Донья Ромера усмехнулась, распахнула шкаф, достала платье, сотканное из белоснежных кружев и, протянув его Марии, с гордостью сказала:
– Вот ваш подвенечный наряд. Редкая, удивительная ручная работа. Господин Бернини не поскупился. Он…
– Я хочу надеть это платье, – проговорила Мария, разглядывая тончайшие кружева.
– Что вы, что вы, – замахала руками донья Ромера, пытаясь отобрать у Марии платье. – Это грех. Это плохая примета. Нельзя вторично надевать подвенечный наряд.

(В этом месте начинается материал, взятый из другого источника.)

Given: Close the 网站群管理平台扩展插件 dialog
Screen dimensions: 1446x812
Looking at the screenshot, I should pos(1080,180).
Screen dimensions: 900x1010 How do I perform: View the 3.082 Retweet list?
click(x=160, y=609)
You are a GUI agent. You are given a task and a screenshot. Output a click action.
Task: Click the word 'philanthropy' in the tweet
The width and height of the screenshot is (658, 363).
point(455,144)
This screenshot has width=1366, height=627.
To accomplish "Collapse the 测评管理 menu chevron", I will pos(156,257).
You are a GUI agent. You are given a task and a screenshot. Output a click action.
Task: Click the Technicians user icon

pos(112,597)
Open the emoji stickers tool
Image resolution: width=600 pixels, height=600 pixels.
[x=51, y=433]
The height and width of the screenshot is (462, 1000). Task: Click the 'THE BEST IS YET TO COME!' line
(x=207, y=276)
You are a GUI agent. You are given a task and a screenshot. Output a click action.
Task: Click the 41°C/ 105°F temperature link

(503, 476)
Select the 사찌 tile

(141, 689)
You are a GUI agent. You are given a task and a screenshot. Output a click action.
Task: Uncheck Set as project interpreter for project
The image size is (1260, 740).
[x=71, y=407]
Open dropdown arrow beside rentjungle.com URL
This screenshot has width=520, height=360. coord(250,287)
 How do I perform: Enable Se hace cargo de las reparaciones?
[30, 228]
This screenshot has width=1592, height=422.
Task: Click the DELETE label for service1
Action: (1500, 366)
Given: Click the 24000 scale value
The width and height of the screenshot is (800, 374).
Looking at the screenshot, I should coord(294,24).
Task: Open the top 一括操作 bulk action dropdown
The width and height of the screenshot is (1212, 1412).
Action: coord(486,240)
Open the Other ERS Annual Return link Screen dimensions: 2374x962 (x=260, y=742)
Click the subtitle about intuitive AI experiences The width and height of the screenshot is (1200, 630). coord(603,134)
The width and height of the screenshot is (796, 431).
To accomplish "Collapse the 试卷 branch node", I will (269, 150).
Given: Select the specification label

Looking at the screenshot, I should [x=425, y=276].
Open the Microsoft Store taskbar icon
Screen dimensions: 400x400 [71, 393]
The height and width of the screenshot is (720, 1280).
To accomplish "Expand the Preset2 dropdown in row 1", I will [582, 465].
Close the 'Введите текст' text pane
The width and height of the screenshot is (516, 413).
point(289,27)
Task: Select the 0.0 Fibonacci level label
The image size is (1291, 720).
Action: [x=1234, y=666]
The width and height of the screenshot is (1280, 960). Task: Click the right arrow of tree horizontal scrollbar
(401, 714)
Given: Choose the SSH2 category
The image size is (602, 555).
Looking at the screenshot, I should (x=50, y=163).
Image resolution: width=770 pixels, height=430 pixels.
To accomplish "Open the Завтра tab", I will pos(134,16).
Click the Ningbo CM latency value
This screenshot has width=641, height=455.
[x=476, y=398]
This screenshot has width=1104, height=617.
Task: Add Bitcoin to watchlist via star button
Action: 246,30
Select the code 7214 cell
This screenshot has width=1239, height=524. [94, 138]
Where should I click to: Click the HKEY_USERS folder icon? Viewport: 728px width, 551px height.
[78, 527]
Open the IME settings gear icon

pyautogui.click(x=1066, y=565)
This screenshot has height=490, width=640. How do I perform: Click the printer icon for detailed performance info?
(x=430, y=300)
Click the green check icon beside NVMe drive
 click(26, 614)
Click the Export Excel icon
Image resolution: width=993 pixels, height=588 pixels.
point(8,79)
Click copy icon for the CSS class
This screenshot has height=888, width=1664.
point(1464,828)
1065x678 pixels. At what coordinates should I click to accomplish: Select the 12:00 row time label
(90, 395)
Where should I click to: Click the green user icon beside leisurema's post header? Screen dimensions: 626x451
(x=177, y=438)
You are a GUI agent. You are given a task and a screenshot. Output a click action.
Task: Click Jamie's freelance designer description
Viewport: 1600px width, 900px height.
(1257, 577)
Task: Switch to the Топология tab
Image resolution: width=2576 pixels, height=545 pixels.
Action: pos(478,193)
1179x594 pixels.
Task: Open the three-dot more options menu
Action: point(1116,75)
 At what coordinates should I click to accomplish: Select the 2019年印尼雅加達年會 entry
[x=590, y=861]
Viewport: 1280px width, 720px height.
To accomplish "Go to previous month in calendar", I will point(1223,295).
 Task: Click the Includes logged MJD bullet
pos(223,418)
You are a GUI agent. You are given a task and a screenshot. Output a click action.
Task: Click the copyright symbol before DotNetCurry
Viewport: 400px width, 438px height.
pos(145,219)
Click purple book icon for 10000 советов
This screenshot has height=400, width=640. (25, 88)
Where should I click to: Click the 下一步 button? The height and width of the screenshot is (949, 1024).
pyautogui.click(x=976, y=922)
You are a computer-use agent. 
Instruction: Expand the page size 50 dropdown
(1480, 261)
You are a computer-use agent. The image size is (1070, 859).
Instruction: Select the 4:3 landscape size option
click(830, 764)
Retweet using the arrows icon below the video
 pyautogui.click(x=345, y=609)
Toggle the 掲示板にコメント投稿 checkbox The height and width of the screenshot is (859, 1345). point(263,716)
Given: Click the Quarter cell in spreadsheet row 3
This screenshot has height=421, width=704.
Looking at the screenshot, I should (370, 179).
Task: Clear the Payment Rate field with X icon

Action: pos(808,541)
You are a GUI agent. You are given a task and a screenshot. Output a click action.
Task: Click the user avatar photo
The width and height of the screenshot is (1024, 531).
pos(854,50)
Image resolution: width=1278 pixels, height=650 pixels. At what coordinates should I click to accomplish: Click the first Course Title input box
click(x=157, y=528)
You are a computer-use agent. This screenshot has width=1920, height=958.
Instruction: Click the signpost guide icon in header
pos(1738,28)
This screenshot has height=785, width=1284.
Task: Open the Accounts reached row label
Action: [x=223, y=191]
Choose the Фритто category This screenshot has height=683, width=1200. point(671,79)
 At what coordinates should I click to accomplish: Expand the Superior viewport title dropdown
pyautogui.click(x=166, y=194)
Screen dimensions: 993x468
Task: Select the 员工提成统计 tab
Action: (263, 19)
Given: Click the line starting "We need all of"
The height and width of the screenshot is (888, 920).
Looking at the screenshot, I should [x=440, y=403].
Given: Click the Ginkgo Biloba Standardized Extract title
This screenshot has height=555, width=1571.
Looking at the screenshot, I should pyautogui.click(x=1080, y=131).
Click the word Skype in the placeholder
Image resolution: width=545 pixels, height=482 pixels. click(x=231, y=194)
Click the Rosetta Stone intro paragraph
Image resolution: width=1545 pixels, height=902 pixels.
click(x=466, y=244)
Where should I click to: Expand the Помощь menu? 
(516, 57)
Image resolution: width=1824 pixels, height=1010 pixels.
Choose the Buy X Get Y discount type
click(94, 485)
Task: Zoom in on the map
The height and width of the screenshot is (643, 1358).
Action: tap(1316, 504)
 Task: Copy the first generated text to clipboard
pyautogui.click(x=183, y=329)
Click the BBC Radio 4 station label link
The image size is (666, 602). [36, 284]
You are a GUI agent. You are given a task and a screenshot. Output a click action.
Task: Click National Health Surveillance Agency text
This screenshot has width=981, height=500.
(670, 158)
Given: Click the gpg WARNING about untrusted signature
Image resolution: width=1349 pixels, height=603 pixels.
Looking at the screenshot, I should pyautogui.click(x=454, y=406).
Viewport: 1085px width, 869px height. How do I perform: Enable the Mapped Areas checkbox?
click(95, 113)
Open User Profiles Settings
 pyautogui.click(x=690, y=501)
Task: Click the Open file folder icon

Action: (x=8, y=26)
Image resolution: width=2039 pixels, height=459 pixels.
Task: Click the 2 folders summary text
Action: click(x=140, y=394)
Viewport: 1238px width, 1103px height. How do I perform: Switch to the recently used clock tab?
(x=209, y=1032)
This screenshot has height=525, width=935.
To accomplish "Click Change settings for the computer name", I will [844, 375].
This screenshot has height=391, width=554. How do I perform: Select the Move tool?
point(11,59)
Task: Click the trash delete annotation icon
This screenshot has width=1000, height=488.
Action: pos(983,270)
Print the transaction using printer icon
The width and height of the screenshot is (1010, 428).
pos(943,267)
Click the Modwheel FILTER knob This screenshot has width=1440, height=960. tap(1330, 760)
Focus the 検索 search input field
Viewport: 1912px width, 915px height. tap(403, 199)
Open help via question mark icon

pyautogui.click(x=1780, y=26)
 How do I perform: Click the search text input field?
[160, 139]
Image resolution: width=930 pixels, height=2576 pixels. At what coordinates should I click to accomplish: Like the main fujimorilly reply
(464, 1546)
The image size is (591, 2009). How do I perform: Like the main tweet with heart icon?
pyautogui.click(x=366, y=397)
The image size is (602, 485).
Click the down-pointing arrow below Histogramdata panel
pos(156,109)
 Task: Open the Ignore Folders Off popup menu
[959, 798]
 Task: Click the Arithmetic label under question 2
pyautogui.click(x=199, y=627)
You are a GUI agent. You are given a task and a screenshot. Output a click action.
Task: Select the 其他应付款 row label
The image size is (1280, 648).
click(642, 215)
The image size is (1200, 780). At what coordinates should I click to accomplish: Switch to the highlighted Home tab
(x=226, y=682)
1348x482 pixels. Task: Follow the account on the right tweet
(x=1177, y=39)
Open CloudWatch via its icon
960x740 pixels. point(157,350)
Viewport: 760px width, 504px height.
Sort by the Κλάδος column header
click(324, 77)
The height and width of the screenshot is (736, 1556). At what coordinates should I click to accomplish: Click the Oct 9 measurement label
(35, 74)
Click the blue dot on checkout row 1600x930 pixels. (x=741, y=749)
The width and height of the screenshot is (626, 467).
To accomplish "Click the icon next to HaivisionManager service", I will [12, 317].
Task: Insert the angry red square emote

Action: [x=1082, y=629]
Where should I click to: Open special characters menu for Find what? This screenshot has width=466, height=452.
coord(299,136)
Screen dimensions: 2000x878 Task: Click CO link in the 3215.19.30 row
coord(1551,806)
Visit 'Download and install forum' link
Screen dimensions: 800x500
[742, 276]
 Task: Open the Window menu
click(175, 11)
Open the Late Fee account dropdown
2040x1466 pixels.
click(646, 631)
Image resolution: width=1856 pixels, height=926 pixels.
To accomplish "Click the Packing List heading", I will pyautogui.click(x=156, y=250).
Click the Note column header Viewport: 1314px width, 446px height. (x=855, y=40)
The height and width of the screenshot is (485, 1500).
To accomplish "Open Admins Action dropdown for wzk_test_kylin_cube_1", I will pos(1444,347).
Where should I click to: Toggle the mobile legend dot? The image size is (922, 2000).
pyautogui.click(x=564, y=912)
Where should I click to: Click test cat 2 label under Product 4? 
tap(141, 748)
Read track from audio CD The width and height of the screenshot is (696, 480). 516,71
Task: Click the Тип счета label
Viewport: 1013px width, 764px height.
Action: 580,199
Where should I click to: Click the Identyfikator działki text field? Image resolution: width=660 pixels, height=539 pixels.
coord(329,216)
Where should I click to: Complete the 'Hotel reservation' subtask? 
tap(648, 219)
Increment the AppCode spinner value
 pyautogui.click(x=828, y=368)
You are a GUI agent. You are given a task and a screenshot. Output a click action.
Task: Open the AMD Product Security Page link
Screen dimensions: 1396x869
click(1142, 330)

Побойтесь страшного суда.
– Я хочу надеть это платье, – сказала Мария таким тоном, что донья Ромера замолчала и минуту стояла с открытым ртом.
– Помогите мне надеть платье, – приказала Мария.
Донья Ромера поклонилась и принялась расстегивать многочисленные крючки и застежки.
Обряд одевания прошел в полном молчании. Когда все было завершено, донья Ромера взяла Марию под руку и вывела в коридор, по стенам которого висели большие зеркала. Мария зажмурилась от яркого солнечного света, слившегося с белоснежностью кружев и бледностью ее лица.
– Вы довольно пострадали за свою красоту, госпожа, – сказала донья Ромера, расправляя складки на платье Марии. – Болеть целых пять месяцев… Мы и не чаяли, что вы поправитесь.
– Вы считаете меня красивой? – спросила Мария, глядя в зеркало.
– Я считаю вас обворожительной красавицей, – улыбнулась сиделка. – Неужели вы сами не видите?
Мария видела. Черная смоль волнистых волос, рассыпанных по плечам. Крупные карие глаза в бархате ресниц, брови вразлет. Аккуратный носик. На правой щеке маленькая родинка. Длинная лебединая шея. Тонкий стан.
– Мария Бернини, – проговорила она, положив одну руку на другую. – Госпожа Бернини. А, где же мой супруг?